Born 1943, Derby, England.
Eric Gadsby studied at Derby and District College of Art from 1961-65 before going to London as a postgraduate student at Hornsey College of Art.
Gadsby was among a group of artists who emerged in the 1960s when there was a sudden burgeoning of artistic talent in Britain, largely inspired by the recent dramatic arrival of the American Abstract Expressionists. Two of his paintings, Rise and Fall and Tab, were shown in the 'The New Generation' exhibition at the Whitechapel Gallery in 1966. The latter work was bought by the Peter Stuyvesant Foundation, sponsors of the exhibition.
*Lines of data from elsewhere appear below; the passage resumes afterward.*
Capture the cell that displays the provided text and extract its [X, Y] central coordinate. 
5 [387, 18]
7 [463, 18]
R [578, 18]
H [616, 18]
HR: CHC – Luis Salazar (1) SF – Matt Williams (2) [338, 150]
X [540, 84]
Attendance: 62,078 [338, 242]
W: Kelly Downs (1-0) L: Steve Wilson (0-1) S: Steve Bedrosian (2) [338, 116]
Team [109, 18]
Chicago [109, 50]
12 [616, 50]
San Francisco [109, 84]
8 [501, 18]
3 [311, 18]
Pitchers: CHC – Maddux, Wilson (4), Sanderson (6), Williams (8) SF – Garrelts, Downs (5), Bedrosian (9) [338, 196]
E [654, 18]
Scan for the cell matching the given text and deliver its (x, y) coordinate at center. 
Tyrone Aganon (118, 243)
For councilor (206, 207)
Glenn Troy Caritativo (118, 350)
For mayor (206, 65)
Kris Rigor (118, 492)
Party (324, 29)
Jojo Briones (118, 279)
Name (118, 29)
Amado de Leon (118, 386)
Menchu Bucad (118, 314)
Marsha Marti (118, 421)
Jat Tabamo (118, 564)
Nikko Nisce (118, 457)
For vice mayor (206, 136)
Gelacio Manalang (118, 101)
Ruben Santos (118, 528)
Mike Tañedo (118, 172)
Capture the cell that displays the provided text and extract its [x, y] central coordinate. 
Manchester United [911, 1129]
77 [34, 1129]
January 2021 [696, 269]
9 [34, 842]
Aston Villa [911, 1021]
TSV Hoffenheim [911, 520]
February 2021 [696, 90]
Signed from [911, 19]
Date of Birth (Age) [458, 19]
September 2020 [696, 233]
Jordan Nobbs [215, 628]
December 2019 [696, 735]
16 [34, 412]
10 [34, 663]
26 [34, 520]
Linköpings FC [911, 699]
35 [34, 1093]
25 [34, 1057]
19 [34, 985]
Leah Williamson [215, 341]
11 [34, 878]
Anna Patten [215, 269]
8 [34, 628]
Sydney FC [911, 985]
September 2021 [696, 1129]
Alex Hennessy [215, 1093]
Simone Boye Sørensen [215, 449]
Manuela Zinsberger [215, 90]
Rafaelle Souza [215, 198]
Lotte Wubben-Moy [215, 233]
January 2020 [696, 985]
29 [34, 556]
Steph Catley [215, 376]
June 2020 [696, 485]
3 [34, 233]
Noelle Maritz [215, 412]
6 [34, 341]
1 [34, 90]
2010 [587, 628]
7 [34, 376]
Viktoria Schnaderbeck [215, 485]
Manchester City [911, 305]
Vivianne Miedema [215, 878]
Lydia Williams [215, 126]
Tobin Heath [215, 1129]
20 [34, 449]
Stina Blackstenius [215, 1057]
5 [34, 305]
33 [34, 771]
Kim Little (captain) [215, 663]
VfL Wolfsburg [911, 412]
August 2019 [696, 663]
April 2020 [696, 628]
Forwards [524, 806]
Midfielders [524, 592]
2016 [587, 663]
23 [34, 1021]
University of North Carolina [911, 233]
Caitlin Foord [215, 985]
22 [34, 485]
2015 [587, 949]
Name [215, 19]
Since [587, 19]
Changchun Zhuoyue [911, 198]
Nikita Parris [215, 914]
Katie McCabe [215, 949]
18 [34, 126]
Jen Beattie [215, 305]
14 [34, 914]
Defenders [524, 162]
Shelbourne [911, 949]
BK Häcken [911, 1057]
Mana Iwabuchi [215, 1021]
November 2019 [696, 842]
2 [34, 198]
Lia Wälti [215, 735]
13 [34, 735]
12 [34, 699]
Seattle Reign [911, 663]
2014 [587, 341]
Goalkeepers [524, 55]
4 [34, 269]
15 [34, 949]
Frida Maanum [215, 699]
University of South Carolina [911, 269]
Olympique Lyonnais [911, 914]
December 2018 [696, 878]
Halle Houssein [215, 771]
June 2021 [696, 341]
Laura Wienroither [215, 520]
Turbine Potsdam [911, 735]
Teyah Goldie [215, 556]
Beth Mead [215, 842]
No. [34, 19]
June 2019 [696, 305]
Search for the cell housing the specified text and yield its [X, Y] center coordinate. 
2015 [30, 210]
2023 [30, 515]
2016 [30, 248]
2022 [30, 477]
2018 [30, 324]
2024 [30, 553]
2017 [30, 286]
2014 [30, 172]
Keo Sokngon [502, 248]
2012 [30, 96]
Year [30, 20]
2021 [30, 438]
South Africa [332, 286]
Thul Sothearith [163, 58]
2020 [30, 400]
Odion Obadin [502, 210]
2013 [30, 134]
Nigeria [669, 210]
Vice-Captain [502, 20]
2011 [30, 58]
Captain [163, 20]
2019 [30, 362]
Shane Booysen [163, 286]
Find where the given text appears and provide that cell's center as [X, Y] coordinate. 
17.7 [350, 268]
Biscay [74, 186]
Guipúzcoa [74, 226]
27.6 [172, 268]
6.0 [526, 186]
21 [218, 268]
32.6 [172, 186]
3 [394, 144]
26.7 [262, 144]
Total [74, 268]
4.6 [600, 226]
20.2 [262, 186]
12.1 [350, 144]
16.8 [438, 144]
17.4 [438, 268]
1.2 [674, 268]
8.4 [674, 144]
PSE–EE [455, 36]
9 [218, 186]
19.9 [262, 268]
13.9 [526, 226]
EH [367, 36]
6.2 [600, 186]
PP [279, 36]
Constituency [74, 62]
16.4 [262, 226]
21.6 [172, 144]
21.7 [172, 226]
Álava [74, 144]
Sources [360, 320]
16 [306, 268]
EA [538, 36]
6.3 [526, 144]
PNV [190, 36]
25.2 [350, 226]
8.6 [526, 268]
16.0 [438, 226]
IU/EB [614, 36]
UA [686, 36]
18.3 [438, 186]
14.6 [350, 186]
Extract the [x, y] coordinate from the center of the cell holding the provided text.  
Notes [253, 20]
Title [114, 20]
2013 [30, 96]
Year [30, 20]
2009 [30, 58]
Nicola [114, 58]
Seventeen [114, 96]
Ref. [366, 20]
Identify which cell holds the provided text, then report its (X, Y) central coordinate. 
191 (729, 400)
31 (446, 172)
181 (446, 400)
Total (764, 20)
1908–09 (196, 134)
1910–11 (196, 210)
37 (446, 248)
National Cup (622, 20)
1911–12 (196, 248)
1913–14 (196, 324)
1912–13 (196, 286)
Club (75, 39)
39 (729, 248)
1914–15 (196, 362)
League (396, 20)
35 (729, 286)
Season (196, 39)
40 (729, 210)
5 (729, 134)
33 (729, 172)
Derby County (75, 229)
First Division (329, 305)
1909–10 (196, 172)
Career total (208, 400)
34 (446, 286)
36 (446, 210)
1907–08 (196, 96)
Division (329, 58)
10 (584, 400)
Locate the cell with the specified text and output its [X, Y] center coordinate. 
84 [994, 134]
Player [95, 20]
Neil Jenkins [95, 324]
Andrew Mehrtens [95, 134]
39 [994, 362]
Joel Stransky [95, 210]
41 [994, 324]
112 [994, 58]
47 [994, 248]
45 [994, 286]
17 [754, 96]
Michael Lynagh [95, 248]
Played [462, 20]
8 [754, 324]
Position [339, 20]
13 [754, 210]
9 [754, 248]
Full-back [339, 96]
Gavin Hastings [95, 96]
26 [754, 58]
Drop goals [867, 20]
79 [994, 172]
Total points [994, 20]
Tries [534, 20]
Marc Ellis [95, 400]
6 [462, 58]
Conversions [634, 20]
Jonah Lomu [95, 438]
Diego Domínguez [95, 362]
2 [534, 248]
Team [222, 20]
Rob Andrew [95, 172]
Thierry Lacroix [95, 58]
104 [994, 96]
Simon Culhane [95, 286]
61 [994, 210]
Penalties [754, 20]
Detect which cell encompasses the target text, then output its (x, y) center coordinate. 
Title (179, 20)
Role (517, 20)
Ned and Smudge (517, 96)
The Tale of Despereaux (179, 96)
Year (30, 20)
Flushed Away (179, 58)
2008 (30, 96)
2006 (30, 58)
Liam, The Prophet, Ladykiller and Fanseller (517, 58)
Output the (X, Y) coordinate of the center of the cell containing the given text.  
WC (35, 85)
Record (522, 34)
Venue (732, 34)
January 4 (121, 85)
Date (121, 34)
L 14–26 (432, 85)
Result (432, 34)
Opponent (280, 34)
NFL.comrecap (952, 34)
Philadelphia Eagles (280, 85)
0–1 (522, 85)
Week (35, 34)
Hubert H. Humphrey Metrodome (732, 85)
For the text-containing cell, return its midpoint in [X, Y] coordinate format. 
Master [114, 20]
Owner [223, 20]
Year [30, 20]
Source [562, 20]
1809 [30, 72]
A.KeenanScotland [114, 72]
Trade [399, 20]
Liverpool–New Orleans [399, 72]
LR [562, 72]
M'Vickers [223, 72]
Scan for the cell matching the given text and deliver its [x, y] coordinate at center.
Commenting on Rise and Fall, the curator of the exhibition wrote: “The colours blend into one another without visible transitions; the paint surface is thin, impersonal, meticulously worked over ... The result is that you read these paintings, not as solid forms, but as metaphors of light energy. They generate a strong illusion of warped space and the speed with which one's eye travels over the canvas, around the coils of the spectrum band, encountering different resistances from different colours, is important to the illusion' (Bryan Robertson, Exhibition catalogue, 'The New Generation', Whitechapel Gallery, London, 1966, p. 70).
Two years later the 'New Generation' show, given the subtitle interim, included work by Gadsby; this was probably Odeon, dated 1968, which was sold by Christies in London in November 2014.
Despite the attention these early paintings attracted, it appears that Gadsby’s career as an artist was short-lived, there is no evidence of any work after 1968.